Choose Nebido or Reandron if: You want fewer injections per year (4 to 5 vs 52+), you have needle anxiety, you have a clinic that handles in-clinic administration, you prefer ultra-stable levels over time, and you do not need to make rapid dose adjustments.
Choose enanthate if: You want to self-inject at home, you want the ability to fine-tune your dose every week or two, you prefer faster steady state (4 to 6 weeks for enanthate vs 20 to 30 weeks for Nebido), or you may transition off TRT in the future and want a faster clearance period.
Bloodwork timing is also fundamentally different.

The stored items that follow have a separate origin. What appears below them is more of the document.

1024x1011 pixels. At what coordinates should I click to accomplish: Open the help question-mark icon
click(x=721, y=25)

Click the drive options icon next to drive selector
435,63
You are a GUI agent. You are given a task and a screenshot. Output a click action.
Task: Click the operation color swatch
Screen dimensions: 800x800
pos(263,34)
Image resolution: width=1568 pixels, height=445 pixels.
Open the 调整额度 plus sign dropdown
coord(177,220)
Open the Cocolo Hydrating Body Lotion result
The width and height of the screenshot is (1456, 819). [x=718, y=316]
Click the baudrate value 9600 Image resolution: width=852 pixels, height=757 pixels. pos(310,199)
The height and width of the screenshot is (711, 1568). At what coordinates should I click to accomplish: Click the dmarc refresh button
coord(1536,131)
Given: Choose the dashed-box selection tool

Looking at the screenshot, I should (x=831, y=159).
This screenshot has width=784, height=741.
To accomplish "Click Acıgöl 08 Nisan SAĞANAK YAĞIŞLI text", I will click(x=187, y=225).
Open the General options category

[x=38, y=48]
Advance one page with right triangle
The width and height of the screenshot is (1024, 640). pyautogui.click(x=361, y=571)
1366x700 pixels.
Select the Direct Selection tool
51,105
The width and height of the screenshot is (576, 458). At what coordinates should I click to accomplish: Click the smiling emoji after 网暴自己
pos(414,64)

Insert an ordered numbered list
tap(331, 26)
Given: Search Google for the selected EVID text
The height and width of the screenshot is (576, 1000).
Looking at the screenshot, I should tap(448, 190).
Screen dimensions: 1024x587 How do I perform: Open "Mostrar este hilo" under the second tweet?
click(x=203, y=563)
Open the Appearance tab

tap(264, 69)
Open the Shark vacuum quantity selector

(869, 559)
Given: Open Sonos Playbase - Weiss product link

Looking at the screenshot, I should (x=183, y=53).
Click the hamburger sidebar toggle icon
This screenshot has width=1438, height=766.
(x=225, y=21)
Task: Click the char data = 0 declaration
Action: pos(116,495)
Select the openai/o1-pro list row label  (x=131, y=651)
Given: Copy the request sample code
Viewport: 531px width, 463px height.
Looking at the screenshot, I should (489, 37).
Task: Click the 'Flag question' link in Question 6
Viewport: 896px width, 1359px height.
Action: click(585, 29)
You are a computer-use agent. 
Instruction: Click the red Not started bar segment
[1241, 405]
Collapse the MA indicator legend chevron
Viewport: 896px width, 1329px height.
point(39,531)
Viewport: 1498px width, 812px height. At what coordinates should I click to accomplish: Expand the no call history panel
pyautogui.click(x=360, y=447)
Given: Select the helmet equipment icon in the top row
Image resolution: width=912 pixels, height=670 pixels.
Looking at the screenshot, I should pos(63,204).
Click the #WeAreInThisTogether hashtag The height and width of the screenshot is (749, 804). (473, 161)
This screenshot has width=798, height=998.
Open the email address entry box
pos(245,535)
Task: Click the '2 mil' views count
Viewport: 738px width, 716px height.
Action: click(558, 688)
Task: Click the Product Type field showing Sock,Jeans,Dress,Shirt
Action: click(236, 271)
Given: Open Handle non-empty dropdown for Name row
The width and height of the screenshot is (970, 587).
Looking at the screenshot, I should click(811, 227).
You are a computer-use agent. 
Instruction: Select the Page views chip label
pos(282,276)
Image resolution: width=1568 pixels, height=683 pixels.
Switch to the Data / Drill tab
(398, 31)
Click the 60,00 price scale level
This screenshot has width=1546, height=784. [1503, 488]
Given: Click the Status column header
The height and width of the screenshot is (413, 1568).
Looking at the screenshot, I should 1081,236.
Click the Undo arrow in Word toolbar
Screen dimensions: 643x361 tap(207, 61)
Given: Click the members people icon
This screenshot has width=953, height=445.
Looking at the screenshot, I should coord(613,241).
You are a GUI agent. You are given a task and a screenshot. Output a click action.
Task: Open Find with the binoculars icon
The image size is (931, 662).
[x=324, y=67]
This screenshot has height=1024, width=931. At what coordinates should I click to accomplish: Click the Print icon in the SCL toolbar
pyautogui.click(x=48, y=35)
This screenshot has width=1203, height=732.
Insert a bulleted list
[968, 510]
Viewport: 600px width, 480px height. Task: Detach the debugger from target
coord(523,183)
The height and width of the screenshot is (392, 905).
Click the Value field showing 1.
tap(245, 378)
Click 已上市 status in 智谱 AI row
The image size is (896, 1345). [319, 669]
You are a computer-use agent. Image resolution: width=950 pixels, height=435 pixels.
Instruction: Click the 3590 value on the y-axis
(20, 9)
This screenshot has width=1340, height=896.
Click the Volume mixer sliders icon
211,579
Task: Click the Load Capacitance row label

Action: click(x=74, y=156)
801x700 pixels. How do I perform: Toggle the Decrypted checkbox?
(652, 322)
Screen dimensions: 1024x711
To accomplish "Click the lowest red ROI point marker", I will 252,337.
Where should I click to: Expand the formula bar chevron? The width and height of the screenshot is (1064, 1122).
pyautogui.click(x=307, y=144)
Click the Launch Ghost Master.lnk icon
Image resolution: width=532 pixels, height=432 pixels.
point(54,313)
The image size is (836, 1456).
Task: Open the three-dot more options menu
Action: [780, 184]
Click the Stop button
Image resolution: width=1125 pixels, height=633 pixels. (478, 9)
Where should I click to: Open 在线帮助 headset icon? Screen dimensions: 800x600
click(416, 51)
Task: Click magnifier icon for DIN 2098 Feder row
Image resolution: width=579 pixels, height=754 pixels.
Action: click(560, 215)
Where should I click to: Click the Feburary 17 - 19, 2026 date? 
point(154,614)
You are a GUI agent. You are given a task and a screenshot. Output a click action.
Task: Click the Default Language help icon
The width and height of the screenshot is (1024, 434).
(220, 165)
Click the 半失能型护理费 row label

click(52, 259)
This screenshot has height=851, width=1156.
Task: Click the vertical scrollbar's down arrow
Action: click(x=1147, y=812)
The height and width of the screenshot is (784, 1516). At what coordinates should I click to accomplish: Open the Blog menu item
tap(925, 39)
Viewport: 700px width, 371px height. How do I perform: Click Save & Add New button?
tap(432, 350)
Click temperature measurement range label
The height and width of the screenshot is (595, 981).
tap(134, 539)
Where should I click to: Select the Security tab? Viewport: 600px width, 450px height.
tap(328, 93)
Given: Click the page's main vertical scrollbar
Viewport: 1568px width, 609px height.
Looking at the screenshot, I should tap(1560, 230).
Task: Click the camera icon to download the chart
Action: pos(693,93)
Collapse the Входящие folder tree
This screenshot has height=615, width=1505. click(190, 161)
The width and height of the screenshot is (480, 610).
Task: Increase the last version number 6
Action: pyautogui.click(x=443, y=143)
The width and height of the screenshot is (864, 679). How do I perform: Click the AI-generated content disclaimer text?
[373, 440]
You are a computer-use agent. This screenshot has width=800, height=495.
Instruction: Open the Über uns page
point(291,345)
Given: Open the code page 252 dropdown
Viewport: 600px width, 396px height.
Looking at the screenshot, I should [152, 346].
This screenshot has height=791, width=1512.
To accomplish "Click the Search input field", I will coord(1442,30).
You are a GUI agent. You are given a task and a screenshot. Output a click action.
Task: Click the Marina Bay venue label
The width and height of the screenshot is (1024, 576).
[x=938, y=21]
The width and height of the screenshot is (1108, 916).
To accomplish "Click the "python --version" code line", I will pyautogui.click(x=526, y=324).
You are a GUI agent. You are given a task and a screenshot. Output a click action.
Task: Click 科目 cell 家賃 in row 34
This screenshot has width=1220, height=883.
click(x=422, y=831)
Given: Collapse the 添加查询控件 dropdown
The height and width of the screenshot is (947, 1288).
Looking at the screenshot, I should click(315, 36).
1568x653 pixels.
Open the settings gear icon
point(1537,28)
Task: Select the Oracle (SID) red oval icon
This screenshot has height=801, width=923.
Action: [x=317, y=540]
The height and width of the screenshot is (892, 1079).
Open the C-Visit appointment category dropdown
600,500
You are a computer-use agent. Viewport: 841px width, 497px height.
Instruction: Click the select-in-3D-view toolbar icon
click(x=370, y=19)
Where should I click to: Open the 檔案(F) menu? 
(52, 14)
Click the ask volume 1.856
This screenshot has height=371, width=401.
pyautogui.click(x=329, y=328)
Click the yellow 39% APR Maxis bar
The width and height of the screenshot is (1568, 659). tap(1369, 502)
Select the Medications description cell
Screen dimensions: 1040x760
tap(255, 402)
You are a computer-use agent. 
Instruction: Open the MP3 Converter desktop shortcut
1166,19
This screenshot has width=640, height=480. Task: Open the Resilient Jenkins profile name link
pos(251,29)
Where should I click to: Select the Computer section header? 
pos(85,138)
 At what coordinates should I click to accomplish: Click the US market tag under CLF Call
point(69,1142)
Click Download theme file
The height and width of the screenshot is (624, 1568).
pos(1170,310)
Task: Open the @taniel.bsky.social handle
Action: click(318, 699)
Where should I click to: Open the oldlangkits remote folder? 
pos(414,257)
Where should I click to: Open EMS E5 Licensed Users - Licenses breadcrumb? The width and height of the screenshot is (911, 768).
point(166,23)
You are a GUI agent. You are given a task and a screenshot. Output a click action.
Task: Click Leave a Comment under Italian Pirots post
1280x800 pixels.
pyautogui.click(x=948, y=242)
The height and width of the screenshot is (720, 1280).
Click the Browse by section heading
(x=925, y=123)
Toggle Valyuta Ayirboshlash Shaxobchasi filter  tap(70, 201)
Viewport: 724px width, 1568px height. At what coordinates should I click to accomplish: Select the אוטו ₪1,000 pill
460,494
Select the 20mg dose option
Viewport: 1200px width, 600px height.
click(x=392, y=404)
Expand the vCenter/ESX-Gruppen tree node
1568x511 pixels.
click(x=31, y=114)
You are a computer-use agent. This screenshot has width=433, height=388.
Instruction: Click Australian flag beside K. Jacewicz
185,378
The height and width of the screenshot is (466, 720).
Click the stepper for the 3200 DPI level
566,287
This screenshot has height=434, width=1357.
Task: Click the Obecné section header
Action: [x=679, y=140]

With Nebido, draw blood at the midpoint or trough of the dosing interval (week 8 to 10 of a 10 to 14 week cycle), not at any arbitrary point. Drawing the day after an injection captures peak levels that look alarmingly high relative to reference ranges.
Testosterone decanoate
Decanoate, the 10-carbon ester, has a half-life of around 7 to 10 days. It is not sold as a standalone testosterone product but is the long-acting component of Sustanon 250 and Omnadren, where it provides the trailing release that justifies the "every 2-3 weeks" dosing schedule those products were originally designed for.
Testosterone blends: Sustanon 250, Omnadren, Test 400
Blends combine multiple esters in a single vial. They were originally engineered to provide multi-phase release from one injection, with short esters peaking early and long esters sustaining levels for weeks.
Sustanon 250
Sustanon 250 is the most famous testosterone blend, manufactured by Aspen (formerly Organon). Each millilitre contains:
- 30 mg testosterone propionate
- 60 mg testosterone phenylpropionate
- 60 mg testosterone isocaproate
- 100 mg testosterone decanoate
Total: 250 mg of testosterone esters per mL. Sustanon was designed for once-every-3-weeks dosing for hypogonadal men, but in practice the multi-phase release creates significant blood level fluctuation when used that way. Modern TRT clinics typically prescribe Sustanon at 125 mg twice weekly or 250 mg weekly to maintain stable levels.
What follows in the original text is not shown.